The ability of AMH to identify women at risk of an excessive response may reflect the relative contribution from the different follicle classes to final plasma levels and their potential recruitment. Ovarian AMH expression is minimal in primordial follicles but increases in association with follicular development and expression is maximal in pre-antral follicles (Weenen et al., 2004
). In conditions where pre-antral follicle numbers are increased, such as polycystic ovary syndrome (PCOS) (Hughesdon, 1982
), AMH plasma levels are elevated (Laven et al., 2004
; Fleming et al., 2005
; Piltonen et al., 2005
). Consistent with our described relationship between increased AMH and excessive response to controlled ovarian stimulation, women with PCOS are at substantial risk of excess ovarian responses and development of ovarian hyperstimulation syndrome (OHSS) (Delvigne et al., 2002
). Improved discrimination of women at risk of OHSS should be possible using AMH prior to controlled ovarian stimulation.
Although there is a clear association between AMH and oocyte yield, we demonstrate that AMH performs relatively poorly as a screening test for either potential cycle cancellation or poor response to controlled ovarian stimulation according to the ROC analyses. This is due to the overlap in distribution of plasma levels of AMH in women who have a potentially normal response. In women with premature ovarian failure, AMH levels are low compared with normal (Meduri et al., 2007
), however, plasma AMH levels are still within the detectable range in 40% of such women and within the normal range in a few patients, despite minimal to nil follicles on ovarian biopsy (Meduri et al., 2007
).

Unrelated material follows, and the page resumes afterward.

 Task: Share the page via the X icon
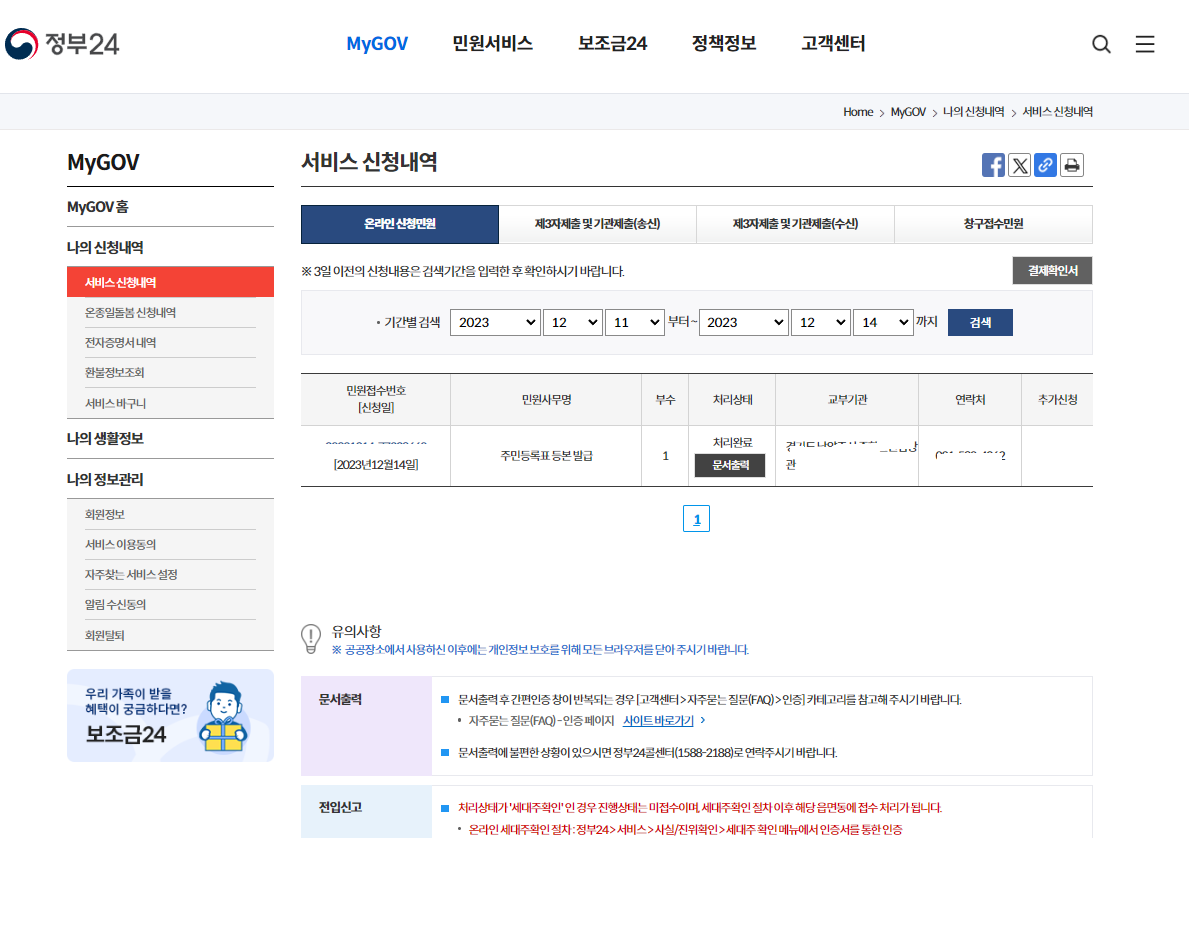point(1019,165)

This overlap hinders AMH as an absolute predictor of non-responder status to controlled ovarian stimulation and therefore it is not feasible to suggest that a woman should not undergo controlled ovarian stimulation based on a low plasma AMH value. This contrasts with extremely elevated FSH, where we clearly demonstrate that the risk of cancellation is high and even when undergoing oocyte retrieval, the number of oocytes obtained is very low. Consequently, adjustment of a patients expectations is required and consideration given to individualization of a therapeutic strategy.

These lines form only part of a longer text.